Palace in Addis Ababa, Ethiopia

The Guenete Leul Palace ("Paradise of Princes") is a palace in Addis Ababa, Ethiopia. It was built by Emperor Haile Selassie in 1930. The Emperor and his family made the palace their main residence, but the seat of government remained at the Imperial Palace.

== History ==
The palace was built between 1930 and 1932 at the behest of Haile Selassie, who intended it as an imperial residence, replacing the Palace of Menelik II, which remained the seat of government; already in 1935 the building hosted Crown Prince Gustaf Adolf of Sweden (later king Gustaf VI Adolf) during his state visit to Ethiopia.
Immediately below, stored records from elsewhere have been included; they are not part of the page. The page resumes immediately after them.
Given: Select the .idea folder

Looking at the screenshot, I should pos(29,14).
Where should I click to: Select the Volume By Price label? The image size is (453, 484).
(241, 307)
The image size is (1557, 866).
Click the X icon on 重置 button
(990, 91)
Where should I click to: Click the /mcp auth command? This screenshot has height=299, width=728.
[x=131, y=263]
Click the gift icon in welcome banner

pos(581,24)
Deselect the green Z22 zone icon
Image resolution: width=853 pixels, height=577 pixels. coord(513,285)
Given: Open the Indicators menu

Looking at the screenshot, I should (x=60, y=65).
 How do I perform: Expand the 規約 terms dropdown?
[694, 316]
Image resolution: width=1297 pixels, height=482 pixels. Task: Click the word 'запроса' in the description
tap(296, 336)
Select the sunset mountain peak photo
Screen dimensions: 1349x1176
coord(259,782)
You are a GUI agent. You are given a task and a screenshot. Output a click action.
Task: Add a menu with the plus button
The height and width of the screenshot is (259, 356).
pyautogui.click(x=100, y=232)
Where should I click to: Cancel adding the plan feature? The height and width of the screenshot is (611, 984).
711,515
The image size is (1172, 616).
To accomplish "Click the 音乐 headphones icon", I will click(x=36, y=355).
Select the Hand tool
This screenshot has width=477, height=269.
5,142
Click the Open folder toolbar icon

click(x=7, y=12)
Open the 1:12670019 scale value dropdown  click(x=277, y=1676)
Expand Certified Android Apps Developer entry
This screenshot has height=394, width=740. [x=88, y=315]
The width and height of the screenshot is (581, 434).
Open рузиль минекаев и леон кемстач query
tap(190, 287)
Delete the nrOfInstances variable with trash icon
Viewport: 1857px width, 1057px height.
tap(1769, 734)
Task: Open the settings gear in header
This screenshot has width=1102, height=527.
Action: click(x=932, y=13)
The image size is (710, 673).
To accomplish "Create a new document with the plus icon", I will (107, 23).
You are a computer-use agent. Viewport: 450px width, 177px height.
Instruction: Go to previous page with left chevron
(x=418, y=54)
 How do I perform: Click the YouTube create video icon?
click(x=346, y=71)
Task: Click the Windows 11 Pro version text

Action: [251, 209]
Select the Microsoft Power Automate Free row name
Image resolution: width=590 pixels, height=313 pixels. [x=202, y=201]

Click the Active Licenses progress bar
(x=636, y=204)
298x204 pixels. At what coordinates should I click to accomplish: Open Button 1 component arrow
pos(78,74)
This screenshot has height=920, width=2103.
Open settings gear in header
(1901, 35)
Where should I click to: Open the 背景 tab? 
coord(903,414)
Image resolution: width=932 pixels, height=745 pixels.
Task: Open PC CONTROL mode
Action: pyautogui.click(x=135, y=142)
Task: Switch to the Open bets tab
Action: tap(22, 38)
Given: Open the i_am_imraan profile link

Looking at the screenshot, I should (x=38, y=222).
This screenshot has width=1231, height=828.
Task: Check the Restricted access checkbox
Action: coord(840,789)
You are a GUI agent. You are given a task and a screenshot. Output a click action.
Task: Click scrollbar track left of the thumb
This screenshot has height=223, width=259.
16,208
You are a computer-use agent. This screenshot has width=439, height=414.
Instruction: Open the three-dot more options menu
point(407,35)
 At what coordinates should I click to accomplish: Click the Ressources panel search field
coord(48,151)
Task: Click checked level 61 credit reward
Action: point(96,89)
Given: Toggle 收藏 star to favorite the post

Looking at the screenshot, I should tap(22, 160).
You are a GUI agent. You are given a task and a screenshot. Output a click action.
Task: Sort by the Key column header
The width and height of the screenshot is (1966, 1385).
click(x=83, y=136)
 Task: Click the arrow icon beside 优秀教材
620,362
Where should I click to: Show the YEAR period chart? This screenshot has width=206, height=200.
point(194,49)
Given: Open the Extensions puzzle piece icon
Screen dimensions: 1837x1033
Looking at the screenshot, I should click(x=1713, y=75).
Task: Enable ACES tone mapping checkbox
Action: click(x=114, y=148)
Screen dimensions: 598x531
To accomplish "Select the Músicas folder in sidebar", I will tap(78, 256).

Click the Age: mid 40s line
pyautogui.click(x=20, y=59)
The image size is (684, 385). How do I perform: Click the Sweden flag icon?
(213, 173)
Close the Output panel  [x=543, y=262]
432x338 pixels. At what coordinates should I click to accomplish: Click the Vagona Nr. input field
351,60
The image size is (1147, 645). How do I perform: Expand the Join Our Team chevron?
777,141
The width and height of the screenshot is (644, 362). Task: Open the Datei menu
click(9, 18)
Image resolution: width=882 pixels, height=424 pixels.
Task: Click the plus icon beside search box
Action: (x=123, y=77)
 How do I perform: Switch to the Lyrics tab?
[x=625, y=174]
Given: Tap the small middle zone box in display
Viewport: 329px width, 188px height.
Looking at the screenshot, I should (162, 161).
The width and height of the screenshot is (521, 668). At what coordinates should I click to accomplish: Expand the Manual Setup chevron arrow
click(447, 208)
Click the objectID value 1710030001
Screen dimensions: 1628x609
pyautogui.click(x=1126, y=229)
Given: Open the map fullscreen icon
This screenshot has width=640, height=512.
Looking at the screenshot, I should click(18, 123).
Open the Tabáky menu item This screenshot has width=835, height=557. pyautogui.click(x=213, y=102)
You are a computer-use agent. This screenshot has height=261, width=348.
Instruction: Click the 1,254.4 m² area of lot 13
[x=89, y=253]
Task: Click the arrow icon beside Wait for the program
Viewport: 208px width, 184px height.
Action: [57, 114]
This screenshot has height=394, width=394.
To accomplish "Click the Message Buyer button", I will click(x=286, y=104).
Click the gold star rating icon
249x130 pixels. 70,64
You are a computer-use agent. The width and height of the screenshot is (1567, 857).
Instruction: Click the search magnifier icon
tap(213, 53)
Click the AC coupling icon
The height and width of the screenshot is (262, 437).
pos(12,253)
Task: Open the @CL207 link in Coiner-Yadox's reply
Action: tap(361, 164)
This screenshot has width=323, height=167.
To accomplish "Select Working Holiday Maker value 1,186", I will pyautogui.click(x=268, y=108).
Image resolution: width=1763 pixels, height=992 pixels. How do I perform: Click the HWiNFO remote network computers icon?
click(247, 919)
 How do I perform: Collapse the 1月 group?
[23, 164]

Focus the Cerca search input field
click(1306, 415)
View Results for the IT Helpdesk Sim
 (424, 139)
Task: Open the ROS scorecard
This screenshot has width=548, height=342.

Following the Italian conquest of Ethiopia in 1936, the building became the residence of the viceroys of Italian East Africa; after Pietro Badoglio, Rodolfo Graziani moved there, who, right in the gardens of the palace, on 19 February 1937, on the occasion of the ceremony to celebrate the birth of the firstborn of Vittorio Emanuele, Prince of Naples, was wounded with 50 other people during a dynamite attack which also caused 7 deaths. The event triggered a violent reprisal by the Italians, known as Yekatit 12.

The last viceroy to occupy the building was Prince Amedeo, Duke of Aosta. After the collapse of the Italian East Africa, in 1941 Emperor Haile Selassie returned to power and re-established himself in the palace.

In 1960, during the 1960 Ethiopian coup attempt, government officials were imprisoned and killed in the Green Hall of the building, while a violent battle broke out in the park between the army and the rebels. At the end of the clash, Haile Selassie decided to move into the new Jubilee Palace and donate the property to Addis Ababa University.

The structure, renamed Ras Makonnen Palace in honor of the emperor's father, became the seat of the Ethnographic Museum and initially also of the library of the Institute of Ethiopian Studies, while in the large garden numerous buildings were constructed, including dormitories for students, libraries and laboratories.